Terkait dengan kegiatan sosial di Tiongkok, Zuhri mengatakan bahwa para santri yang ada di sana seringkali ‘sowan’ ke tokoh atau pemuka agama Islam, dan juga ke masjid-masjid yang ada di sana.
“Mereka bersilatirahmi dan diskusi dengan komunitas Muslim setempat. Dan tentunya dengan Muslim pendatang. Kita jalin komunikasi, dan dari situ acapkali mereka mengundang kami saat digelar acara-acara tertentu. Ya acara perjamuan makan, atau kalau pas Ramadhan, ya, kayak semacam buka bersama gitu, “paparnya.
Dalam kacamata Zuhri, dari hampir 1,4 miliar penduduk Tiongkok terdapat hampir sekitar 30-40 juta penduduk Muslim di sana. Adapun secara etnis dan kesukuan, sebagian besar wilayah Tiongkok didominasi oleh suku Han. Sedangkan sisanya adalah Muslim dari suku Hui dan Uighur.
“Suku Hui Muslim berlokasi di Barat Daya Tiongkok. Mereka mendiami wilayah-wilayah eks “Jalur Sutra”. Nah, di sana mudah ditemukan masjid.Tiap kota pasti ada masjidnya.
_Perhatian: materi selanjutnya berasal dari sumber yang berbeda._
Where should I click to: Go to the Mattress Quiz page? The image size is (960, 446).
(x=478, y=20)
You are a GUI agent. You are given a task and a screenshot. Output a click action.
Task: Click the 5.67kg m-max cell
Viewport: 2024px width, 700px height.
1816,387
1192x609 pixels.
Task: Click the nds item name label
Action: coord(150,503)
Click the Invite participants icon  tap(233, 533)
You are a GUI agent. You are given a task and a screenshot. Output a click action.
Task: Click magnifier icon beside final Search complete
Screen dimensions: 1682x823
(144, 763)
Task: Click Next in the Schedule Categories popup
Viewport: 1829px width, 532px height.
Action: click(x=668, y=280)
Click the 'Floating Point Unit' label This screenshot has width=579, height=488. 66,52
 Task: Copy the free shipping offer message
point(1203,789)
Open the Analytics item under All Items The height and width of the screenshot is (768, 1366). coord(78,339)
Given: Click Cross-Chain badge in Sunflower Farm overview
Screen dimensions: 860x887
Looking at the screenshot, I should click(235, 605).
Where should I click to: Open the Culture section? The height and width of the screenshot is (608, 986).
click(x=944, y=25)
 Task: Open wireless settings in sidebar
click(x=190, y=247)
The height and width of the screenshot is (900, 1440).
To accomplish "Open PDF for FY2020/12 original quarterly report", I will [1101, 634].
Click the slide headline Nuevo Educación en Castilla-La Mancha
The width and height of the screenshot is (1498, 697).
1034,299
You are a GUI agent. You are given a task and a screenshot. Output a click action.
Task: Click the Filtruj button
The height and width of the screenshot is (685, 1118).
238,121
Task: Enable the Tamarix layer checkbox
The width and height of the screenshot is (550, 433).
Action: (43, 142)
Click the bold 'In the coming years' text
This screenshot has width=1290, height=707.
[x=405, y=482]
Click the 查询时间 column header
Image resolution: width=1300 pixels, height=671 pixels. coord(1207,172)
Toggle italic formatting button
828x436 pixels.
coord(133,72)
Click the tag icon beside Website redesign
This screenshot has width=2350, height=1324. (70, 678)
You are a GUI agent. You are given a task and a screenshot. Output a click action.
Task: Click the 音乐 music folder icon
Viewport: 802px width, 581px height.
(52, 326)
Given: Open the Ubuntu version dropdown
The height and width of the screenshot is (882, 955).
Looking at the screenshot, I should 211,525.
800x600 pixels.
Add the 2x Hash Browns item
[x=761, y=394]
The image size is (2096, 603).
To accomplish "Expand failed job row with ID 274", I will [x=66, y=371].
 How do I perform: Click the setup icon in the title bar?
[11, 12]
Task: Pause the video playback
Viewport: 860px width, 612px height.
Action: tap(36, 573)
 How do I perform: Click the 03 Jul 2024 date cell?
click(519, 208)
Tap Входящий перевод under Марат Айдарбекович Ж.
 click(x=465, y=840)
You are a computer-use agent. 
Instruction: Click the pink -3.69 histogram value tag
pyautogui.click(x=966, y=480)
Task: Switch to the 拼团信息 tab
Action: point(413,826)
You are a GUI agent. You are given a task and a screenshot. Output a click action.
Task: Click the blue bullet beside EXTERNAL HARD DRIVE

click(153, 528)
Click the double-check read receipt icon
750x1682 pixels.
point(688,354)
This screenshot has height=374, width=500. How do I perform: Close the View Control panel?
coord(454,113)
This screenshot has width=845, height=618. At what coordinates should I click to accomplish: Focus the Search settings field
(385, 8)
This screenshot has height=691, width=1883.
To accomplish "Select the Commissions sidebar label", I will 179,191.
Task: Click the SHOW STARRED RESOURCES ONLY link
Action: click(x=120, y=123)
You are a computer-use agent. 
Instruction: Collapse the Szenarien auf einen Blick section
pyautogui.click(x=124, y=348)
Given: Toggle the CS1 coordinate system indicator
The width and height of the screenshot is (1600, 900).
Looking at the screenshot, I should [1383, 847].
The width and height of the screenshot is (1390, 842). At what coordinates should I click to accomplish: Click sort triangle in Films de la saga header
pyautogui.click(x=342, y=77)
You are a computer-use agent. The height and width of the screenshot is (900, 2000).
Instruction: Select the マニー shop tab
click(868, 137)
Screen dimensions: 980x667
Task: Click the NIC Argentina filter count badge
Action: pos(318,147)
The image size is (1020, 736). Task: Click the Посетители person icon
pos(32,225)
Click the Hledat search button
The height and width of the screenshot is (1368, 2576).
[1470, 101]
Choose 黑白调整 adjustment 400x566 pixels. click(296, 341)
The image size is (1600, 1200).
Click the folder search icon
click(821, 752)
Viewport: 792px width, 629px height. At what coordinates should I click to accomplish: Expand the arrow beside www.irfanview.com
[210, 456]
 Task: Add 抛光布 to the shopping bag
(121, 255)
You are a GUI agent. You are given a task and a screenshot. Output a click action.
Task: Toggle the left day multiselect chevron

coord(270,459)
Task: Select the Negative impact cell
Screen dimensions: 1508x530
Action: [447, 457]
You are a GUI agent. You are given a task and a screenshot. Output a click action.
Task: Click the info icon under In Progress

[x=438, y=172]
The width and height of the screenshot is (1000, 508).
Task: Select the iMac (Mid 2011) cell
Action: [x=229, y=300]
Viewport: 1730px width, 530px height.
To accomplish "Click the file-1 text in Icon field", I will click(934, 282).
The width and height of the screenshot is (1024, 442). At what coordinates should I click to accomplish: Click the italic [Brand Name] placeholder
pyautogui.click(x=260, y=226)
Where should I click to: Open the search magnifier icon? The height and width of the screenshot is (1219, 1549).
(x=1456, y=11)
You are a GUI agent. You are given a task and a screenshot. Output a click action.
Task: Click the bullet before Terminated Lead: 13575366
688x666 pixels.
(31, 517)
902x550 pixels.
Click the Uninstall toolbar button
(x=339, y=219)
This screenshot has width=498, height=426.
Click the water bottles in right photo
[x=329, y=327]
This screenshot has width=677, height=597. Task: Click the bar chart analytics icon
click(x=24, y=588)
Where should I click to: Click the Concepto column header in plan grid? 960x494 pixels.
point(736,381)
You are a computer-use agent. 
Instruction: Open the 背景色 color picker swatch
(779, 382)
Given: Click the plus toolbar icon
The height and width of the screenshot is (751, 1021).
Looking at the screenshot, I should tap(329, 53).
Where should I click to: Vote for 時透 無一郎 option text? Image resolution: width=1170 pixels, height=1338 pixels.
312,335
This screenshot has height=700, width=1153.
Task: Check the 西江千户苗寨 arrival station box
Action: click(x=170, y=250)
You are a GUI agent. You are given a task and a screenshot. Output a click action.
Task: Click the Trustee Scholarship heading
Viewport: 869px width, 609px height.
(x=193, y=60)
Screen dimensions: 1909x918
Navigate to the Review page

Dan kita bisa menjalin silaturahmi dengan baik di sana”, jelasnya.
Adapun, secara universal Keislaman Muslim Tiongkok dengan Indonesia dikatakan sama. Tradisi Keislaman seperti dengan berdzikir dan maulidan juga berlaku bagi Muslim Tiongkok. “Kalau secara mahzab saya lihat, mereka lebih ke Mahzab Hanafi, ” ungkap Zuhri.
Sebagai gambaran literatur ini, Zuhri atau pemilik nama lengkap Ahmad Syaifuddin Zuhri adalah Rais Syuriah PCINU Tiongkok. Ia adalah mahasiswa Ph.D Hubungan Internasional pada Central China Normal University (CCNU) Wuhan, China. (DT. Atmaja)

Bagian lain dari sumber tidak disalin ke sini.